Stories can help with sense-making but they can also distort and distract. If the power of stories is mobilised for good, key actors will be encouraged to focus on the missing narratives as opposed to those which reinforce existing tropes unhelpful for public understanding and as inspiration for policy. Responsible narrative and storytelling that promotes public understanding of AI are particularly important. Our research suggests that a participatory approach to story-making, inclusive of individuals from varying backgrounds and ages can change the way we live alongside AI. Crucially, such an approach should not be blind to the way power operates and influences AI narratives (Hao 2021) and geopolitical aspects of AI ought to be considered, especially as new strategies on AI continue to emerge (HM Government, 2021), often without considering supporting narratives or awareness of the effect of dominant tropes. Going forward, there is a need to move toward a deeper reflection on the stories being told and in particular to consider the storyteller, genre and the communicate agenda or purpose when using story to inform public perception of AI. It is critical to consider who controls dominant narratives and who stands to gain from them. Efforts to make it harder (through scrutiny, regulation, and ethics) for those who benefit from the narratives to influence them ought to be a focus for the research and technology community at large.

To do this, further research focusing on these narrative features will be helpful, including broadening our participant sample to include a range of audiences. We note that the perspectives of our sample on the cultural significance of AI and "what is missing" have the potential to be skewed by their positions in the academy. The same interviews could be conducted with members of the general public, for instance and people from different cultural and geographical contexts. Future research could explore approaches by storytellers in literature and screen — focusing on fiction and documentary/non-fiction — in how they talk about AI. So too, audiences and public views could be further consulted and remain sensitive to changing notions of AI itself.

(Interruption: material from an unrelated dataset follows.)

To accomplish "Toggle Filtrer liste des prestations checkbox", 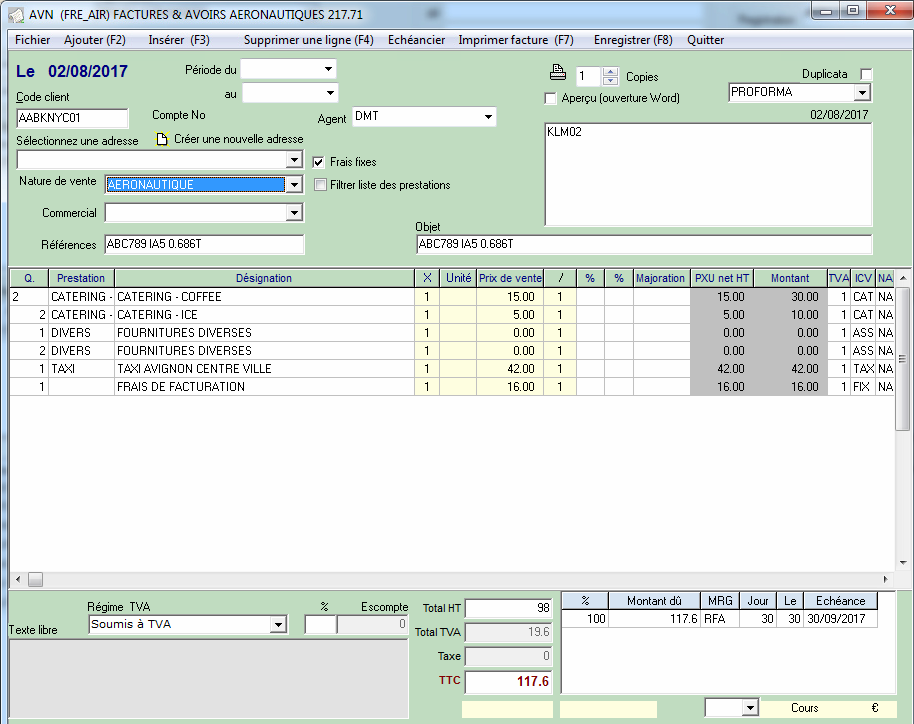I will click(320, 185).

Going forward there is a need to extend the question of narratives to consider not only who is creating them but who is featured in these stories and how we can be more inclusive in future storytelling. This might involve bringing in children and adults from a range of backgrounds to co-create accessible stories. Though out of scope of this paper, a final moment in AI narratives comes in the form of AI as storyteller. As Kate Crawford recently argued in her book Atlas of AI (2021) the shifting nature of what we mean by the term artificial intelligence and its capabilities is in flux and ‘that too is part of the story’.

Narratives that probe nuanced answers to these questions can help us get closer to broadly acceptable answers. Attention needs to be paid to the development of nuanced AI narratives that continue 'story-listening' beyond 'expert' voices toward collective, public participation, engage with the everyday and recognise the relative nature of narratives extending beyond the Anglophone West. Narratives are also relative to the domain of use they are describing.

There is a need to encourage and foster diverse storytellers, mindful of the way power operates. These narratives can take many forms, including forms that do not yet exist. Educating and empowering people to tell and deeply listen to compelling stories will promote the best possible futures for AI. To do that there has to be an opening and broadening of stories and storytellers that might shape public understanding. Further research must ask how we can begin to reshape the dynamics of public storytelling around AI to understand whether or not there really is an “AI story crisis”.